-------- Teks yang Ditampilkan

Dalam memahami cara kerja petunjuk (hidayah) dan pemilihan Ilahi (ijtabā) dalam Al-Qur’an, kita menemukan dua bentuk perlakuan Allah terhadap hamba-hamba-Nya yang berbeda secara prinsip. Keduanya disebutkan, misalnya, dalam firman Allah:
اللَّهُ يَجْتَبِي إِلَيْهِ مَن يَشَاءُ وَيَهْدِي إِلَيْهِ مَن يُنِيبُ
“ Allah memilih kepada-Nya siapa yang Dia kehendaki, dan memberi petunjuk kepada-Nya siapa yang kembali (bertaubat).” (QS. Asy-Syūrā: 13)
🟦 1. Ijtabā: Anugerah Tanpa Syarat
Kata “يجتبي” berasal dari akar kata j-b-w yang berarti memilih atau menyaring secara khusus. Dalam konteks ayat di atas, ijtabā merujuk pada pemilihan langsung oleh Allah terhadap seseorang untuk menerima kemuliaan atau kedudukan tertentu, sebagaimana halnya para nabi, wali, dan hamba-hamba pilihan lainnya.
Para ulama tafsir seperti al-Ālūsī[1] dan ar-Rāzī[2] menjelaskan bahwa ijtabā adalah pemberian Ilahi murni, yaitu bentuk anugerah (fadl) yang Allah berikan tanpa syarat atau usaha sebelumnya dari manusia. Artinya, Allah memuliakan siapa yang Dia kehendaki tanpa terlebih dahulu menuntut amalan tertentu dari hamba itu. Ini adalah wilayah hak prerogatif Allah yang tidak bisa dimasuki oleh penilaian manusia. Maka sangat betul apa yang disampaikan al-Buthi dalam kitabnya al-Insan Musayyar aw Mukhayyar:
فَهِيَ عَطِيَّةٌ إلَهِيَّهٌ يُكْرِمُ اللهَ بِهَا مَنْ شَاءَ مِنْ عِبَادِهِ ، دُوْنَ سَابِقِ شَرْطٍ أوْ سُلٌوْكِ سَبِيْلٍ
“Maka ijtabā adalah anugerah Ilahi yang diberikan tanpa syarat dan tanpa harus menempuh jalan tertentu sebelumnya.[3]”
🟦 2. Hidayah: Hadiah yang Disesuaikan dengan Kelayakan
Berbeda halnya dengan ijtabā, hidayah (petunjuk) adalah sesuatu yang diberikan berdasarkan kelayakan, bukan secara mutlak. Allah telah menetapkan dalam sunnah-Nya bahwa siapa yang layak untuk menerima hidayah, maka ia akan mendapatkannya. Sebaliknya, siapa yang tidak layak, maka ia akan luput darinya.
أمَّا الهِدَايَةُ فَقَدْ قَضَى اللهُ تَعَالَى أنْ تَكُوْنَ نَتِيْجَةً لِاسْتِحْقَاقٍ، فَمَنِ اسْتَحَقَّ الْهِدَايَةَ نَالَهَا ، وَمَنْ لَمْ يَسْتَحِقَّهَا لَمْ يَنَلْهَا
“Adapun hidayah, maka Allah telah menetapkan bahwa ia merupakan hasil dari kelayakan. Siapa pun yang layak menerimanya akan diberi, dan yang tidak layak, tidak akan mendapatkannya[4].”

----------------

**Kumpulan Tugas**
**a.** Ringkaslah teks tentang ijtabā dan hidayah dalam dua kalimat.
**b.** Tentukan apakah setiap pernyataan berikut sesuai dengan teks tentang ijtabā dan hidayah. Jawab ya atau tidak, lalu kutip kata-kata penentunya dari teks. (i) Ijtabā diberikan kepada hamba yang lebih dahulu melakukan amalan tertentu. (ii) Kata "يجتبي" berasal dari akar kata j-b-w. (iii) Hidayah diberikan secara mutlak.
**c.** Sunting teks tentang ijtabā dan hidayah. Tulis ulang bagian dari "Dalam memahami cara" sampai "(QS. Asy-Syūrā: 13)", dan ganti "petunjuk" dengan "bimbingan".
Jawablah hanya berdasarkan teks tentang ijtabā dan hidayah di atas.

-------- Data Sumber

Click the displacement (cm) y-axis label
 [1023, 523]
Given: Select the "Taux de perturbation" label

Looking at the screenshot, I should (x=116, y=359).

----------------

**Hasil Latihan**
**a.** Ijtabā adalah pemilihan langsung oleh Allah terhadap seseorang dan merupakan anugerah Ilahi murni yang diberikan tanpa syarat atau usaha sebelumnya dari manusia. Sebaliknya, hidayah diberikan berdasarkan kelayakan, sehingga siapa yang layak akan mendapatkannya dan siapa yang tidak layak akan luput darinya.

**b.**
(i) Tidak: "tanpa terlebih dahulu menuntut amalan tertentu dari hamba itu".
(ii) Ya: "Kata “يجتبي” berasal dari akar kata j-b-w".
(iii) Tidak: "diberikan berdasarkan kelayakan, bukan secara mutlak".

**c.**
Dalam memahami cara kerja bimbingan (hidayah) dan pemilihan Ilahi (ijtabā) dalam Al-Qur’an, kita menemukan dua bentuk perlakuan Allah terhadap hamba-hamba-Nya yang berbeda secara prinsip. Keduanya disebutkan, misalnya, dalam firman Allah:
اللَّهُ يَجْتَبِي إِلَيْهِ مَن يَشَاءُ وَيَهْدِي إِلَيْهِ مَن يُنِيبُ
“ Allah memilih kepada-Nya siapa yang Dia kehendaki, dan memberi bimbingan kepada-Nya siapa yang kembali (bertaubat).” (QS. Asy-Syūrā: 13)